What is expected: Transcribe every record without leaving anything out or changing a word.

Given information:
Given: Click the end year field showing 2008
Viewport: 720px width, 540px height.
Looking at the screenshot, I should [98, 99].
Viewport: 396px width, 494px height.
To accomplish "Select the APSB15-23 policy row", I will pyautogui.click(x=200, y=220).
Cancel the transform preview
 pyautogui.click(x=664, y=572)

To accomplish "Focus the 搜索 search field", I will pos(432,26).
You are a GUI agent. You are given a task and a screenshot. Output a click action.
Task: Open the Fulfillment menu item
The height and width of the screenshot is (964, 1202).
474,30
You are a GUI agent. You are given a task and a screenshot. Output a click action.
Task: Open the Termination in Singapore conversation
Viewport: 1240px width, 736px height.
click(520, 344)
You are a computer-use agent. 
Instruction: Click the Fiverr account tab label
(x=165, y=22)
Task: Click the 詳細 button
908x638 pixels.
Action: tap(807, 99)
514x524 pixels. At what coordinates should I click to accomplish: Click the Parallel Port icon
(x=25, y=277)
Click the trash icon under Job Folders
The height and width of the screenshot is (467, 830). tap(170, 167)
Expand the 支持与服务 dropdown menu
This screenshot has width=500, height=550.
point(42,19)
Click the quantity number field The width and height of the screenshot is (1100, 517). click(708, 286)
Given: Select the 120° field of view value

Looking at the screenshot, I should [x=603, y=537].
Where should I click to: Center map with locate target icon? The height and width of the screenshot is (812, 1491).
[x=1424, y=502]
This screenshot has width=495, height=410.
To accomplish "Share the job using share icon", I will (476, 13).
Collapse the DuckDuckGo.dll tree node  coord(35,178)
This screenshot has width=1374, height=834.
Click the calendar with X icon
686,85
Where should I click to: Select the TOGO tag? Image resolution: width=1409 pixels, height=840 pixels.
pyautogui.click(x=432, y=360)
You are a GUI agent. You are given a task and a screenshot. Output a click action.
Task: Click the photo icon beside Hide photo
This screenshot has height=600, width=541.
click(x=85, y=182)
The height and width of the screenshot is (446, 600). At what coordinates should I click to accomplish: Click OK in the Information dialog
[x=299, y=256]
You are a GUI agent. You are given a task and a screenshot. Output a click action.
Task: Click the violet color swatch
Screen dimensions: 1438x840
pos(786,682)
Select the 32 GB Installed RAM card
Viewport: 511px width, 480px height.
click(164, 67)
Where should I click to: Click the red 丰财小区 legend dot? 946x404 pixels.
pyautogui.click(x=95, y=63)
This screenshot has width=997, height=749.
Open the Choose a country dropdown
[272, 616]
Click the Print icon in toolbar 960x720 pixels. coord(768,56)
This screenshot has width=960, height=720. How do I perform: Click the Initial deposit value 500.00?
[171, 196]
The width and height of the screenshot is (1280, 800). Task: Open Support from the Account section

Answer space:
Given: Click the end year field showing 2008
Viewport: 720px width, 540px height.
Looking at the screenshot, I should [98, 99].
Viewport: 396px width, 494px height.
To accomplish "Select the APSB15-23 policy row", I will pyautogui.click(x=200, y=220).
Cancel the transform preview
 pyautogui.click(x=664, y=572)

To accomplish "Focus the 搜索 search field", I will pos(432,26).
You are a GUI agent. You are given a task and a screenshot. Output a click action.
Task: Open the Fulfillment menu item
The height and width of the screenshot is (964, 1202).
474,30
You are a GUI agent. You are given a task and a screenshot. Output a click action.
Task: Open the Termination in Singapore conversation
Viewport: 1240px width, 736px height.
click(520, 344)
You are a computer-use agent. 
Instruction: Click the Fiverr account tab label
(x=165, y=22)
Task: Click the 詳細 button
908x638 pixels.
Action: tap(807, 99)
514x524 pixels. At what coordinates should I click to accomplish: Click the Parallel Port icon
(x=25, y=277)
Click the trash icon under Job Folders
The height and width of the screenshot is (467, 830). tap(170, 167)
Expand the 支持与服务 dropdown menu
This screenshot has width=500, height=550.
point(42,19)
Click the quantity number field The width and height of the screenshot is (1100, 517). click(708, 286)
Given: Select the 120° field of view value

Looking at the screenshot, I should [x=603, y=537].
Where should I click to: Center map with locate target icon? The height and width of the screenshot is (812, 1491).
[x=1424, y=502]
This screenshot has width=495, height=410.
To accomplish "Share the job using share icon", I will (476, 13).
Collapse the DuckDuckGo.dll tree node  coord(35,178)
This screenshot has width=1374, height=834.
Click the calendar with X icon
686,85
Where should I click to: Select the TOGO tag? Image resolution: width=1409 pixels, height=840 pixels.
pyautogui.click(x=432, y=360)
You are a GUI agent. You are given a task and a screenshot. Output a click action.
Task: Click the photo icon beside Hide photo
This screenshot has height=600, width=541.
click(x=85, y=182)
The height and width of the screenshot is (446, 600). At what coordinates should I click to accomplish: Click OK in the Information dialog
[x=299, y=256]
You are a GUI agent. You are given a task and a screenshot. Output a click action.
Task: Click the violet color swatch
Screen dimensions: 1438x840
pos(786,682)
Select the 32 GB Installed RAM card
Viewport: 511px width, 480px height.
click(164, 67)
Where should I click to: Click the red 丰财小区 legend dot? 946x404 pixels.
pyautogui.click(x=95, y=63)
This screenshot has width=997, height=749.
Open the Choose a country dropdown
[272, 616]
Click the Print icon in toolbar 960x720 pixels. coord(768,56)
This screenshot has width=960, height=720. How do I perform: Click the Initial deposit value 500.00?
[171, 196]
The width and height of the screenshot is (1280, 800). Task: Open Support from the Account section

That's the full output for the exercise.